MOUNT PEARL, N.L. — The future is uncertain for a Newfoundland transition home for formerly incarcerated women and its five residents as a zoning dispute plays out in provincial Supreme Court.

Steve Saunders bought the Riverwalk Hotel in January, and he has a contract with the local Elizabeth Fry Society allowing the group to use the rooms for women who are recently released from incarceration.

He insists the building in Mount Pearl, N.L., just outside St. John's, is still being used as a hotel, which lines up with the area's zoning regulations. But the City of Mount Pearl disagrees.

Mayor Dave Aker says it's actually a transition house, and that requires different zoning. The city issued Saunders and the Elizabeth Fry Society a cease-and-desist order, giving them until May 20 to quit their operations.

In an effort to block the order and save the residents from eviction, Saunders filed for an injunction with provincial Supreme Court. The case is now scheduled to go before a judge on June 14.

"Some of these women have nowhere to go," Saunders said in a recent interview. "For years, that place was one of the seediest spots in the city," describing the new use as a complete turnaround.

He has also contested the order with the regional appeal board, run by the province's Department of Municipal Affairs.

The Elizabeth Fry Society is a national organization with chapters across the country aimed at helping women in the criminal justice system. Saunders said he's worked with the organization before — he owns about 35 properties in St. John's that he rents to vulnerable populations and the organizations serving them — and he figured the group would be a good fit for the hotel.

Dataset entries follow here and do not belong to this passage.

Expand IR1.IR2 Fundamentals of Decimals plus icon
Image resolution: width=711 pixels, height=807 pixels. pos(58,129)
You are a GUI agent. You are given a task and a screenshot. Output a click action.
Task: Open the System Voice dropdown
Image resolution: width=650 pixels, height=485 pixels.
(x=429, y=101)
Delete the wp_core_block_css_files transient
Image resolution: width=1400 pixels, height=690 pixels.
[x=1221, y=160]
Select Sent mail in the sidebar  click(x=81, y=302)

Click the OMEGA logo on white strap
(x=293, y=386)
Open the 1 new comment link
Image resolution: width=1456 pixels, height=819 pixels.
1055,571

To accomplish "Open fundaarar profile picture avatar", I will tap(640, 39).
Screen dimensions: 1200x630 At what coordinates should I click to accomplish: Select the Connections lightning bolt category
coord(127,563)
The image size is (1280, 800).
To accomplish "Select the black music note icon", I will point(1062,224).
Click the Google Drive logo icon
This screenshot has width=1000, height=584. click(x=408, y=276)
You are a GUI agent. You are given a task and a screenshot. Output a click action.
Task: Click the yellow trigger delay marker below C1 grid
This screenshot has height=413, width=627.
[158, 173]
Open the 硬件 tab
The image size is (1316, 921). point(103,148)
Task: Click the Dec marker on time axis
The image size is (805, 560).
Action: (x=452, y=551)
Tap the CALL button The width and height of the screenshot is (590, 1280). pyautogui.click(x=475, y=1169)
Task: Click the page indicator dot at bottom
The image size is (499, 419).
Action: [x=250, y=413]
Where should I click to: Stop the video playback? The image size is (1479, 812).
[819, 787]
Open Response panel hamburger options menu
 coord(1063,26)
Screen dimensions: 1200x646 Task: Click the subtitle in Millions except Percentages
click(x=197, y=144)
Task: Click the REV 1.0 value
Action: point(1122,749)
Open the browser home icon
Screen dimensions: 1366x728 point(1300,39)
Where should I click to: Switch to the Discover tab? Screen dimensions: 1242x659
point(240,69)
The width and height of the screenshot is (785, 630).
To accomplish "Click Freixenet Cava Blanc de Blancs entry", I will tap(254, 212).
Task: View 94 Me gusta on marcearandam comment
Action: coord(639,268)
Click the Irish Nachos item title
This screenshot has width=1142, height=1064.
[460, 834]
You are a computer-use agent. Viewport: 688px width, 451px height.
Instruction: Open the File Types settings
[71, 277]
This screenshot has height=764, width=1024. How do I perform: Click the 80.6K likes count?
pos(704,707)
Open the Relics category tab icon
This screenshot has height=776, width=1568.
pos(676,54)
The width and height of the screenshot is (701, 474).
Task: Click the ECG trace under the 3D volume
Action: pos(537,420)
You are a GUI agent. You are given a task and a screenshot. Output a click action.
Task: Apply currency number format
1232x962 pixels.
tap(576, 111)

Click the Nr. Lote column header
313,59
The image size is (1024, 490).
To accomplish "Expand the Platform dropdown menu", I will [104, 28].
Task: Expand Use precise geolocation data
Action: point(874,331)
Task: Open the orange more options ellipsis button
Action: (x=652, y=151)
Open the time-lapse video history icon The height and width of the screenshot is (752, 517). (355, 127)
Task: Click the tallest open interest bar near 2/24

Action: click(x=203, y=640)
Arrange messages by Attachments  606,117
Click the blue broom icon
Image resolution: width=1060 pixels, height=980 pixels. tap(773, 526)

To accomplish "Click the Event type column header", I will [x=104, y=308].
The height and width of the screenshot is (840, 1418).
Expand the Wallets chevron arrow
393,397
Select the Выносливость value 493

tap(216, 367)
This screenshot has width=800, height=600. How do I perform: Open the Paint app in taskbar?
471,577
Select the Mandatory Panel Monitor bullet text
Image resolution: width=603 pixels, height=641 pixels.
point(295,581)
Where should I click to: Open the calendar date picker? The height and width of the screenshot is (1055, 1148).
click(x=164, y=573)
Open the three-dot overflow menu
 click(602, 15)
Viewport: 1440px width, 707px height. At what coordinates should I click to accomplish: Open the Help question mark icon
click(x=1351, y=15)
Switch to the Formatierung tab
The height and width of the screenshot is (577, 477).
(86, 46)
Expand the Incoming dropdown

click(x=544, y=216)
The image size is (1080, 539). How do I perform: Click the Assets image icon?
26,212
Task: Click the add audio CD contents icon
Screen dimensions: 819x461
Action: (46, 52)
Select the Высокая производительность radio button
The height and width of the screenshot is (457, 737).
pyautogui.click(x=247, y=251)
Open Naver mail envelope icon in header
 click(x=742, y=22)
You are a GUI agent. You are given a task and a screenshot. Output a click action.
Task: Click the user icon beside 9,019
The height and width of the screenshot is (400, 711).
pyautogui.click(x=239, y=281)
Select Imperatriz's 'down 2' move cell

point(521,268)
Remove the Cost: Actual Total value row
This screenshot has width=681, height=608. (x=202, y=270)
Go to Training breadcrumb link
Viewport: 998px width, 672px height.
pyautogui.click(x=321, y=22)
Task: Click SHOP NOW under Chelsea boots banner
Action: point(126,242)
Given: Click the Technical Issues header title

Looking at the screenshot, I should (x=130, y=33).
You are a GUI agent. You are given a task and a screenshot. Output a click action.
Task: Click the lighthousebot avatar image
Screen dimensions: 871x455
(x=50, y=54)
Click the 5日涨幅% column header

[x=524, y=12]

He bought the building in January, and the first Elizabeth Fry clients moved in that month, he said.

The women use the hotel for "short-term" stays, he said, pointing to an extended-stay hotel in St. John's used exclusively by the province's eastern health authority to house patients as an example of the kind of arrangement he feels he's struck with Elizabeth Fry.

He said he worries the City of Mount Pearl is being "elitist" in trying to shut the facility down.

Aker insists the city doesn't want to kick the women out of their temporary homes. However, city staff and lawyers have agreed the building isn't being used as a hotel, and Aker said the zoning needs to reflect that. Ideally, that change would have been made through the city's formal application process before anybody moved in, he added.

"Clearly as a city, we'd lose all credibility if we threw our regulations out each time and didn't follow them," Aker said in a recent interview. He said the owner was given ample notice, "and so now we'll have to wait out the court process."

Any discussion about changing the zoning is on hold as the issue makes its way through the appeal board and the court, he said, declining to say whether the city would be receptive to a future zoning change.

"There is a path forward, but we can't go much further," he said. "We're in a standstill right now."